Vision-Language Models for Environmental Understanding
VLMs including CLIP, BLIP-2, and LLaVA demonstrate capabilities for real-time visual scene understanding and narration. These models process interleaved vision and text data through cross-attention mechanisms, and may enable sub-100ms latency inference pipelines on edge devices. Applications include instantaneous scene description for blind users, object recognition systems, and situational awareness tools that incorporate spatial reasoning via semantic scene graphs.
Multimodal Generation for Alternative Format Creation
Text-to-speech models like Bark, VALL-E, and Tortoise TTS could enable dynamic content conversion for users with visual impairments or reading disabilities. These neural audio synthesis systems support voice cloning, emotional tone adaptation, and multilingual output. Integration with document processing pipelines allows automatic conversion of academic papers, legal documents, and web content into accessible audio formats with preserved semantic structure.

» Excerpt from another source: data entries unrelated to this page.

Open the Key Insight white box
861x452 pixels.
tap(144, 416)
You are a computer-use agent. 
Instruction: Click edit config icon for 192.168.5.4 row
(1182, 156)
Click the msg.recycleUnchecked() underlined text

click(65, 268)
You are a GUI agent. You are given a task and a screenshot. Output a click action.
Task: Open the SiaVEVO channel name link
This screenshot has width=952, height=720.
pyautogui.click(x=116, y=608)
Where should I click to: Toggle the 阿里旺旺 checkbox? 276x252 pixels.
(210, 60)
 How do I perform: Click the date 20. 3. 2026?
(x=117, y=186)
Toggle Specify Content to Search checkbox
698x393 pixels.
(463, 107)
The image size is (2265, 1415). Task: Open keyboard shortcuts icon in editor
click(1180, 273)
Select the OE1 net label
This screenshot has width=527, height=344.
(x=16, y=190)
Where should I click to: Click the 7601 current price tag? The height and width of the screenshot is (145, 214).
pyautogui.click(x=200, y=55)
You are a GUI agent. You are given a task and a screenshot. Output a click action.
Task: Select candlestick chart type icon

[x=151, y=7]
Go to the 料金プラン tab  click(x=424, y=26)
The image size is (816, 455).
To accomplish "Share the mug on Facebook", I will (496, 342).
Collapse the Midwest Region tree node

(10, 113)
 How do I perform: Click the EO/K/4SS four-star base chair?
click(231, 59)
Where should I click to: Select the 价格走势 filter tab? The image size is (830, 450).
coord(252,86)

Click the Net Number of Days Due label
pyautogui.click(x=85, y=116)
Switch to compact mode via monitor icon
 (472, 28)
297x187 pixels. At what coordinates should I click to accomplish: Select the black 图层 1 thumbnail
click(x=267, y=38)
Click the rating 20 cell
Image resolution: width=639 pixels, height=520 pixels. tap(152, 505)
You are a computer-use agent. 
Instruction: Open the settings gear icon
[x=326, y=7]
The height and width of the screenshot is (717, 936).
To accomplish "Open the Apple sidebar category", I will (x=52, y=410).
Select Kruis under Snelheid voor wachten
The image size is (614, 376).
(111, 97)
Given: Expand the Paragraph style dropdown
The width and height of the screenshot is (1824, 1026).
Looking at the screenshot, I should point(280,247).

Computer Vision for Sign Language Processing
Specialized models including SignBERT and Sign Language Transformer architectures process American Sign Language (ASL) and other sign languages through pose estimation and temporal sequence modeling. These systems employ MediaPipe for hand tracking combined with transformer-based sequence-to-text translation, potentially enabling real-time interpretation services and educational applications for deaf and hard-of-hearing users.
Generative Models for Cognitive Assistance
GPT-based models fine-tuned for cognitive support applications show potential to assist users with memory impairments, ADHD, and executive function disorders. Technical implementation involves prompt engineering frameworks that break complex tasks into manageable steps, memory-augmented architectures for context persistence, and integration with calendar and reminder systems through standardized APIs.
Adaptive Interface Generation
Models like LayoutLM and UI-focused language models could enable automatic generation of accessible user interfaces. These systems analyze user interaction patterns and accessibility needs to dynamically adjust font sizes, color contrasts, navigation structures, and input modalities. Implementation involves real-time DOM manipulation and CSS generation based on WCAG 2.1 AA compliance requirements.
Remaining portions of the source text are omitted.